**Extracted material**:
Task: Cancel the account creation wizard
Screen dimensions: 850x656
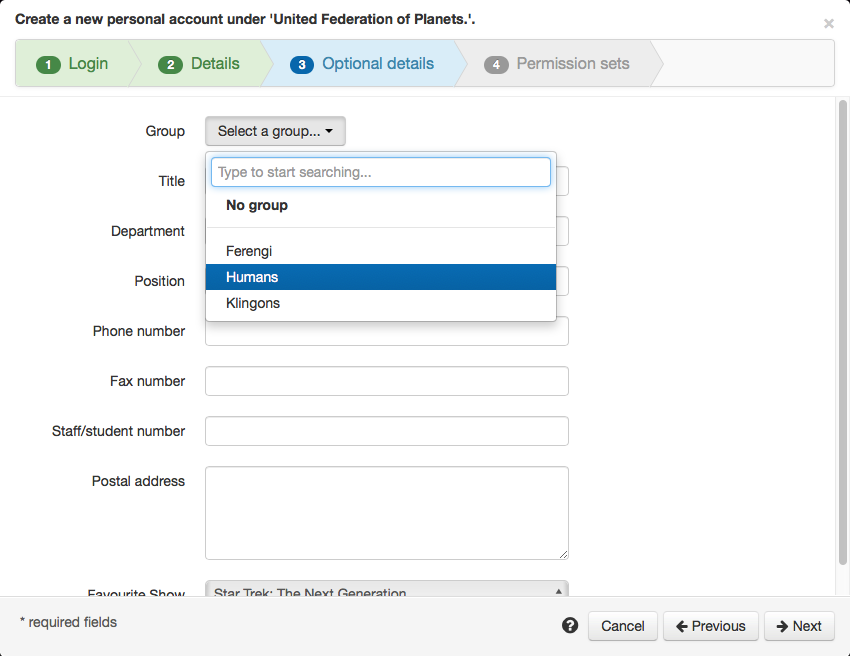Action: point(622,625)
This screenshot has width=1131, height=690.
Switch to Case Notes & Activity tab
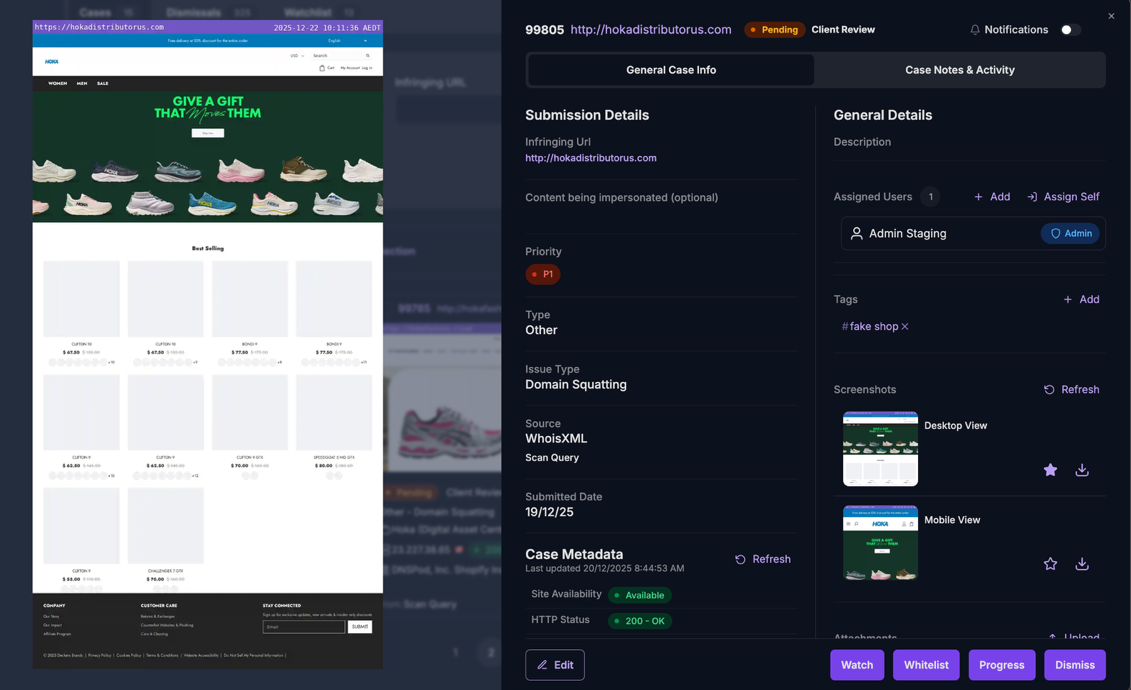tap(959, 70)
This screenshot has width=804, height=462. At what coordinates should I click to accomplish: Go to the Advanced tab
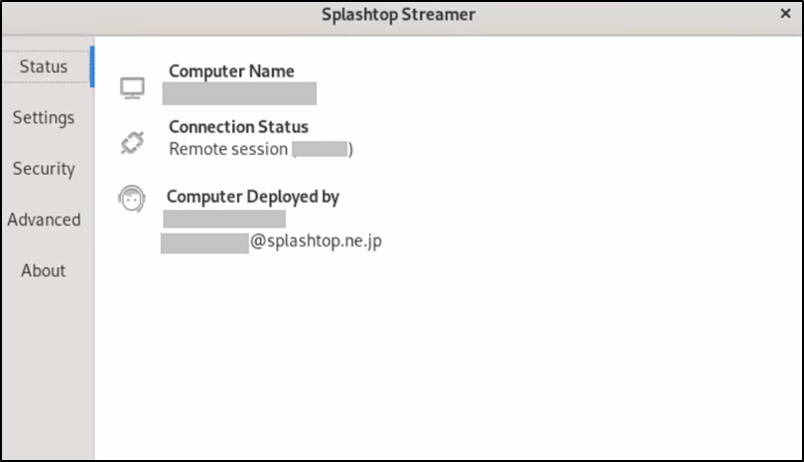pyautogui.click(x=44, y=219)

**Problem statement**:
An exact transcription of the records above is needed, with no pictures included.

**Solution for this task**:
Task: Cancel the account creation wizard
Screen dimensions: 850x656
Action: point(622,625)
This screenshot has width=1131, height=690.
Switch to Case Notes & Activity tab
tap(959, 70)
This screenshot has width=804, height=462. At what coordinates should I click to accomplish: Go to the Advanced tab
pyautogui.click(x=44, y=219)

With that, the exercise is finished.